Archive for September 2007

Monday, September 24th, 2007

Well, it is called “La Prima.”

La Prima Coffee, Wean Hall, CMU.
A man in his 50s approaches the counter:

Man: [points to pastry] How much does that cost?
Barista: One seveny-five.
Man: [shocked] One hundred seventy-five dollars?!
Barista: No, it’s—
[Man runs away before she can explain.]


Monday, September 24th, 2007

Score another one lost for Yom Kippur.

Macy’s, Century 3 Mall:

Lady: [on cell] So apparently she’s decided she wants to turn Jewish.
— No good holidays, I know! I tried to talk her out of it, but she said she was set on being a Jew. There goes Christmas.


Friday, September 21st, 2007

If all you have to talk about at a party is your mother’s dreams, it’s time to reflect on your life.

Party, Fallowfield Ave., Beechview.
A Britney Spears song comes on:

Excited Girl: My mom had a dream about Britney Spears last night!


Friday, September 21st, 2007

Love: It’s Infectious!

Big Lots, Mckee’s Rocks:

Woman: [on cell phone] I don’t know where I got this cold sore from.
— Yeah, well, if Jim’s not home by nine, I’ll make sure he gets one too.

— Overheard by Jenn


Thursday, September 20th, 2007

Better than Bowling Balls

Outside Planned Parenthood, Liberty Avenue, Downtown:

Protestor: [staring into space and preaching] Be honest, doctors! You’re killing babies! Tell the
truth
, doctors!
Male Passer-By: Really? I kill babies with a fucking pitchfork! Plus, I don’t charge as much as this place. [walks a few more feet] Do you ever wonder what you might find in the dumpster behind this place?
[Protestor’s jaw drops and speechlessly watches the man continue down the street.]


Thursday, September 20th, 2007

The Royal Water Buffalo are sending a very nasty stone tablet.

Desoto St, Oakland.
An airplane is flying over the neighborhood with a banner that says “GEICO” on it an has a picture of a caveman.
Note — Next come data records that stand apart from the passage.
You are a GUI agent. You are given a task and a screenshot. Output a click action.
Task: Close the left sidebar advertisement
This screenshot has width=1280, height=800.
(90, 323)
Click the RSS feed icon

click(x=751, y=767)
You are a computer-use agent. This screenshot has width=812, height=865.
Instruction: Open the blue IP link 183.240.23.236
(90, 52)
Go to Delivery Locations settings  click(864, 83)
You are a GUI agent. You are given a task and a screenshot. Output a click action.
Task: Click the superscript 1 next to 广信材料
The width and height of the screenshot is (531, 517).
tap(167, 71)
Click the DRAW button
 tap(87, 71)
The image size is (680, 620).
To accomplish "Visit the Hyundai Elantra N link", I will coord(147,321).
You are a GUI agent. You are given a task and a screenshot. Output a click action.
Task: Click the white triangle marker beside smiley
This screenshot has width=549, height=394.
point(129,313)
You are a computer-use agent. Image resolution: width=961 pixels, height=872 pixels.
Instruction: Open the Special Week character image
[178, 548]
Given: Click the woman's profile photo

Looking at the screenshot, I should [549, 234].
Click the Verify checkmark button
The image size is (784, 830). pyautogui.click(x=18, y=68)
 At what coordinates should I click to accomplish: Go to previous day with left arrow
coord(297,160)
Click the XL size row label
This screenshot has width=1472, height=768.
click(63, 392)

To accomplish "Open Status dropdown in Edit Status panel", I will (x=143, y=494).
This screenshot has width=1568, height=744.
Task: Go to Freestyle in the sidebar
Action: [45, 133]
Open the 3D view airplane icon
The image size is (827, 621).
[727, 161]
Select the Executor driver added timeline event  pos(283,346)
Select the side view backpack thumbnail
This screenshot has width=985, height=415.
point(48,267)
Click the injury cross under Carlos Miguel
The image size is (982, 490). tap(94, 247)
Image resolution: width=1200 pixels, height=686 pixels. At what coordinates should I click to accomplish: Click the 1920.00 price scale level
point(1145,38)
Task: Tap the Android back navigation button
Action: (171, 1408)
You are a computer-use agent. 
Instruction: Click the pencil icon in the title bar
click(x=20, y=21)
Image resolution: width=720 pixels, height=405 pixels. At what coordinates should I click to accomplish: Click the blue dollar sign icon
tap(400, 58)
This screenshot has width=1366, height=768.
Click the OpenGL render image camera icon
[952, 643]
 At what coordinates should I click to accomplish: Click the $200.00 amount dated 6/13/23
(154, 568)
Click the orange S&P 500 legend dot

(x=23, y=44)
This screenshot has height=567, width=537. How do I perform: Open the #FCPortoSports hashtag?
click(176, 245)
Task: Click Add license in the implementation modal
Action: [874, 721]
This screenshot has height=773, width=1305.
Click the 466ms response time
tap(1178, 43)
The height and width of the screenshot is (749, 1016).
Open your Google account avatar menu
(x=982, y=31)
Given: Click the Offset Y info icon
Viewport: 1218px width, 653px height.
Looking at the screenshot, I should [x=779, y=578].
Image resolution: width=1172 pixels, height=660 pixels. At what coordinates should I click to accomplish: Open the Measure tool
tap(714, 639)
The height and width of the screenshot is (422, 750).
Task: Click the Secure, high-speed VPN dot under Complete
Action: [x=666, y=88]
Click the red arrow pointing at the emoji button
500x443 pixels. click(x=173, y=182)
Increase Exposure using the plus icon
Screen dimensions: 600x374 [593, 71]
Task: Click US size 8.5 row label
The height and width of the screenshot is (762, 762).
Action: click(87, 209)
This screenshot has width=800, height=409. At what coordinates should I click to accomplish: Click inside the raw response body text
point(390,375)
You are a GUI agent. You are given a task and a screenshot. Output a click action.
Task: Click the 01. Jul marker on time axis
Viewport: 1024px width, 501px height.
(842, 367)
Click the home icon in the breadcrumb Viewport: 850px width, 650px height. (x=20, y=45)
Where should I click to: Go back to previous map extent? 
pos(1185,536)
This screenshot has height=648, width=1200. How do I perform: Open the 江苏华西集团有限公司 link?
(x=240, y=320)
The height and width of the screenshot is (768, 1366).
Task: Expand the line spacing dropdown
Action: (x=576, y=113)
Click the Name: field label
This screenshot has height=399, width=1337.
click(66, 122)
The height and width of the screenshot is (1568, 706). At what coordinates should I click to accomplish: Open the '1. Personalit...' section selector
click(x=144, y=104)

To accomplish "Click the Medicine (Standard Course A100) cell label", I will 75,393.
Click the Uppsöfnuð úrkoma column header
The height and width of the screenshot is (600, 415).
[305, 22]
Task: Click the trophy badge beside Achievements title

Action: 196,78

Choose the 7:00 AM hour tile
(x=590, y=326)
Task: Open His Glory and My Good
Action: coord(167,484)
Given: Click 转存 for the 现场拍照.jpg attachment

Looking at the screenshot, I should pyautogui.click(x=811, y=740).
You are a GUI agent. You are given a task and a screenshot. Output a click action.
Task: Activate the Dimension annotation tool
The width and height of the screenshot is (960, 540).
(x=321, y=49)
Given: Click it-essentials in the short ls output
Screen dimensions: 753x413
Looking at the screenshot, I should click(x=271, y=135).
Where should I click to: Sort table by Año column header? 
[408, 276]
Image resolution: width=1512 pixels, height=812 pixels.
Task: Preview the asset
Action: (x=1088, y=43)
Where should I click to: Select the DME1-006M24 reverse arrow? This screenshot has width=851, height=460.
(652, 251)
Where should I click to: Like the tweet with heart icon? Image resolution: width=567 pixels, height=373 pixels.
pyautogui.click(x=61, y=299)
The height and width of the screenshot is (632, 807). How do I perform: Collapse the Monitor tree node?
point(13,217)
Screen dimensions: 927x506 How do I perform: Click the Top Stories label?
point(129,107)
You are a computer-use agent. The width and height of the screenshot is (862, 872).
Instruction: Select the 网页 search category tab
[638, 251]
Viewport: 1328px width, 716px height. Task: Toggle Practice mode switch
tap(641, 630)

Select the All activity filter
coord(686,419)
Old Woman: Real cavemen must be rolling in their frigging graves about this.


Wednesday, September 19th, 2007

“Yeah, that really makes it difficult to study.”

Crowded 61C:

Pitt Guy #1: Hey, did you guys hear about that kid who tried to kill himself on the third floor? What was his name?
Pitt Guy #2: I don’t know, but yeah, he tried to jump out the window.
Pitt Girl: That’s so sad.
Pitt Guy #1: Yeah, I feel really bad for his roommate.


Wednesday, September 19th, 2007

Thus the Name

Gullifty’s, Squirrel Hill:

Man: You met Mick Jagger?
Woman: Yeah, he was kinda jaggy.


Wednesday, September 19th, 2007

Avenue C

Starbucks, Forbes / Shady, Squirrel Hill.
A half dozen Chatham Girls are sitting on couches chatting

Chatham Girl #1: There needs to be A Streetcar named Chatham!
Chatham Girl #2: No! A Fish Called Chatham!
Chatham Girl #3: Regardless, there will be puppets!


Tuesday, September 18th, 2007

Now who’s the owner of a lonely heart?

Outside Aribia Building, Downtown:

Young Professional #1: Damn, I have to go to Chicago for work. I’m gonna miss the Genesis concert.
Young Professional #2: Genesis sucks. You probably like Yes too.